Segment Start: Source extract

- Origin: Cologne, Germany
- Genres: Eurodance
- Years active: 1988–1994
- Labels: Coconut, BMG
- Past members: Vlad Mint Jan Erik Walter Bee

= Chyp-Notic =

German Eurodance group

Chyp-Notic were a German Eurodance group formed in 1988, who had several hits between 1990 and 1993, including a cover of "Nothing Compares 2 U" and "I Can't Get Enough".

==History==
They released their first and best-known single "Nothing Compares 2 U" in 1990. This uptempo cover of Sinéad O'Connor's cover of the Prince song reached #16 on the German singles chart. The beat is lifted from the Raze song "Break 4 Love". After two albums and several successes, including a top 20 placing for the third single "I Can't Get Enough" in 1991, the band broke up in 1994.

==Discography==
===Albums===
- 1990: Nothing Compares
- 1992: I Can't Get Enough

- Compilations
- 2008: Greatest Hits
- 2015: 25

===Singles===

Year: Single; Peak chart positions; Album
GER: AUT; BEL (FLA); NZ
1990: "Nothing Compares 2U (The Ultimate Dance-Version)"; 16; 9; 21; 18; Nothing Compares
"If I Can't Have You": —; —; —; —
1992: "I Can't Get Enough"; 14; —; —; —; I Can't Get Enough
"Still in Love with You": 71; 30; —; —
"I Do It All for You, Baby": 89; —; —; —; Singles only
1993: "When I Dream"; 77; —; —; —
1994: "Don't Break the Heart" (feat. Greg Ellis); —; —; —; —
1999: "In the Mix"; —; —; —; —
2015: "Nothing Compares 2U (2015 Remixes)"; —; —; —; —
"—" denotes releases that did not chart or were not released.

Segment End: Source extract
Segment Start: Entries provided

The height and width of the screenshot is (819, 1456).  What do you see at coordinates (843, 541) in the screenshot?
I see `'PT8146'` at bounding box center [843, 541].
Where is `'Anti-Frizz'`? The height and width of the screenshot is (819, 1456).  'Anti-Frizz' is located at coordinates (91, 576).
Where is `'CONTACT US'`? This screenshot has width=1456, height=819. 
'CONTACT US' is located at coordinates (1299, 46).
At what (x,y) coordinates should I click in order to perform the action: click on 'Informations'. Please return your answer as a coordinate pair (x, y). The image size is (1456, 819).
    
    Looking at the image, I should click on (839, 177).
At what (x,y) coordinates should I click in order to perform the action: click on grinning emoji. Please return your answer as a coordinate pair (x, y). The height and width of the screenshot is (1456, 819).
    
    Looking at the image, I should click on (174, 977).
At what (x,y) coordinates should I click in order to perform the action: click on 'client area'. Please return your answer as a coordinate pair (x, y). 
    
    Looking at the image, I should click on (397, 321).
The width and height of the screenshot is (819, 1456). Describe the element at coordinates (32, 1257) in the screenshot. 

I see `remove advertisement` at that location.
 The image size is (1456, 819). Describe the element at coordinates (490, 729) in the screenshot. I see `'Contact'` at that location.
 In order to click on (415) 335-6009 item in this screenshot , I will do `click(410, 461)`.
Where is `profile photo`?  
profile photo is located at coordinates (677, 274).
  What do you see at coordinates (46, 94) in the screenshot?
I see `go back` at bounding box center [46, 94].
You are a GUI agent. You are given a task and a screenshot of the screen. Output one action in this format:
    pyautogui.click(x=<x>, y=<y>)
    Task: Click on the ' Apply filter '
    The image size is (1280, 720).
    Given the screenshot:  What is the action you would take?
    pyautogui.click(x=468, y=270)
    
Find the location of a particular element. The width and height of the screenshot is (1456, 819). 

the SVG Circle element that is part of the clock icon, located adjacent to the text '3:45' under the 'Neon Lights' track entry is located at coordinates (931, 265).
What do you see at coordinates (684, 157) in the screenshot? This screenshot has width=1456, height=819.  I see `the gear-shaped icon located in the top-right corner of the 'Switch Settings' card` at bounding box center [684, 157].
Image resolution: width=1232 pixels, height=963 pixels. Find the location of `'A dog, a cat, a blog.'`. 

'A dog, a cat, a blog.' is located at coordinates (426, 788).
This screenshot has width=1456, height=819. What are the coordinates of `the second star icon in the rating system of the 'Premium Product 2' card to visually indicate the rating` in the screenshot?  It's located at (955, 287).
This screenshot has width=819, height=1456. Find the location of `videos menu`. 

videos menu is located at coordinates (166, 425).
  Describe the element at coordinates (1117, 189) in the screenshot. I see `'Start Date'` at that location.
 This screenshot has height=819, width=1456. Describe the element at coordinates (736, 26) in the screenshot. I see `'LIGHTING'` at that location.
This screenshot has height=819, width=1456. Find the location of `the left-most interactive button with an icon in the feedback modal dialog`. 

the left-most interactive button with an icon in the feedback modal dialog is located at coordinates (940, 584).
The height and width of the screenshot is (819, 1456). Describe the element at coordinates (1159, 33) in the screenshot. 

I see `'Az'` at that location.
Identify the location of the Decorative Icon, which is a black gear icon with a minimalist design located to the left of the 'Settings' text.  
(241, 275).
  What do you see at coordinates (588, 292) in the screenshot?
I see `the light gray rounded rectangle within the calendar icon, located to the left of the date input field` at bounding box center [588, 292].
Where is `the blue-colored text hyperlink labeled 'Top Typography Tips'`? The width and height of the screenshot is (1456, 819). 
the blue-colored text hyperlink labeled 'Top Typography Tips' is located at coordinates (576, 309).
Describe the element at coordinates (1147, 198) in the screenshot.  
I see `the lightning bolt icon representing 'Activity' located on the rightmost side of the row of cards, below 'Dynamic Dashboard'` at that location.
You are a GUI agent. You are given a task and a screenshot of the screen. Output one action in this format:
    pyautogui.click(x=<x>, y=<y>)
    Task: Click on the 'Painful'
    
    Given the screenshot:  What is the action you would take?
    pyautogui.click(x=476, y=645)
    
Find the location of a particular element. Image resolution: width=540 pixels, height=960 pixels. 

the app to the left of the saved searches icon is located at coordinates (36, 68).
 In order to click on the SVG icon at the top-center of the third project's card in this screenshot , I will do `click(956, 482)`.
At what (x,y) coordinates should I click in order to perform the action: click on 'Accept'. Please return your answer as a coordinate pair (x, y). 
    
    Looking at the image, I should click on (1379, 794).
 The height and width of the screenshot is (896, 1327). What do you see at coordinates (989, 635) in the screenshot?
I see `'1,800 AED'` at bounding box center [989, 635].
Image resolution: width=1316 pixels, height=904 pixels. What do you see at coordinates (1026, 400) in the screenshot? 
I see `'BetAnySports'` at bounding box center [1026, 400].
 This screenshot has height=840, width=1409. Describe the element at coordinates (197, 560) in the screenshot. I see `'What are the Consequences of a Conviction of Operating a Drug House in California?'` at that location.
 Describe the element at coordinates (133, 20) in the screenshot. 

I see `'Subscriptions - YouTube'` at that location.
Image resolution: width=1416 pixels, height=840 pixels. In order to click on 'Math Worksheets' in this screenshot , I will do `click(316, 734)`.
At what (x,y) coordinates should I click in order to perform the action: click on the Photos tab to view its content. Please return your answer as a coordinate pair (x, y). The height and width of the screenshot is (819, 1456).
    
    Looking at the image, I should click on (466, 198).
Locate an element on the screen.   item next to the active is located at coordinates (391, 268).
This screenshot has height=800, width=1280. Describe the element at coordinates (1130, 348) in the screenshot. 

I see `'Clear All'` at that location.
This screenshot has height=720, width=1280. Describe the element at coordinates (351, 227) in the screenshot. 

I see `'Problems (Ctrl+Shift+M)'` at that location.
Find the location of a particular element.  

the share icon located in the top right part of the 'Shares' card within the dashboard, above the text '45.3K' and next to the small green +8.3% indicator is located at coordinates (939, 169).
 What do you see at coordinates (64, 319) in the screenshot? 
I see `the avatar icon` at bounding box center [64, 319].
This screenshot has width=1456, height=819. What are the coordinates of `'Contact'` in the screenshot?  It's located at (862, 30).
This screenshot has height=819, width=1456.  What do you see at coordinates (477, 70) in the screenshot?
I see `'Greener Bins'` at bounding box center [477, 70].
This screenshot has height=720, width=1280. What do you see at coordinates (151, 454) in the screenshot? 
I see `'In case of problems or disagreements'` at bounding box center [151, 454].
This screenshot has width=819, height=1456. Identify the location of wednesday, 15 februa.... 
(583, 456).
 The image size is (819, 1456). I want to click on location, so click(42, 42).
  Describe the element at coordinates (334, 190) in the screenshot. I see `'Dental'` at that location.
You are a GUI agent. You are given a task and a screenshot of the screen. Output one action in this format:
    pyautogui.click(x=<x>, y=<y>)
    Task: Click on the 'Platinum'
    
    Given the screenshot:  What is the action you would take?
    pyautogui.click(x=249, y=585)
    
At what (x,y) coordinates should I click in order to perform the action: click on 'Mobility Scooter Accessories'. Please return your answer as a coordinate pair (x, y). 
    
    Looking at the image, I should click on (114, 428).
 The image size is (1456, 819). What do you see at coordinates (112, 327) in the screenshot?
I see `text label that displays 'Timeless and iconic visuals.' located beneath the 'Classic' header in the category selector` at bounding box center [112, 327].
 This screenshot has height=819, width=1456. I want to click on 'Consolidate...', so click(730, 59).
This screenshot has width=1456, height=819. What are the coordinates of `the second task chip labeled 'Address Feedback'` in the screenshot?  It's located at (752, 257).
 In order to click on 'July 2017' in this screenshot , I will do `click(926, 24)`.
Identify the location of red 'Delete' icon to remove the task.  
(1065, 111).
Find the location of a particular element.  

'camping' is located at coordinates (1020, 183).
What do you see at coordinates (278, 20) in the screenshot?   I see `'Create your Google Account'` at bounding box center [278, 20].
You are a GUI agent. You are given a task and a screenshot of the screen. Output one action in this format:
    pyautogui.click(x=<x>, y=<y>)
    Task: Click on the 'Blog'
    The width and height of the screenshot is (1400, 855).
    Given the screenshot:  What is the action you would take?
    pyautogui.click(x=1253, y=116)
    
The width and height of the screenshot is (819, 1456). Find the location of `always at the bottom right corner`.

Segment End: Entries provided

— Task set —
1. In the Chyp-Notic text, which song supplied the beat for the group's cover of "Nothing Compares 2 U"?
2. Rewrite the part of the Chyp-Notic text starting at "Year: Single; Peak" and ending at "were not released.", putting "failed to chart" in place of "did not chart".
The records play no part in this work.

— Task solutions —
1. The Raze song "Break 4 Love".

2.
Year: Single; Peak chart positions; Album
GER: AUT; BEL (FLA); NZ
1990: "Nothing Compares 2U (The Ultimate Dance-Version)"; 16; 9; 21; 18; Nothing Compares
"If I Can't Have You": —; —; —; —
1992: "I Can't Get Enough"; 14; —; —; —; I Can't Get Enough
"Still in Love with You": 71; 30; —; —
"I Do It All for You, Baby": 89; —; —; —; Singles only
1993: "When I Dream"; 77; —; —; —
1994: "Don't Break the Heart" (feat. Greg Ellis); —; —; —; —
1999: "In the Mix"; —; —; —; —
2015: "Nothing Compares 2U (2015 Remixes)"; —; —; —; —
"—" denotes releases that failed to chart or were not released.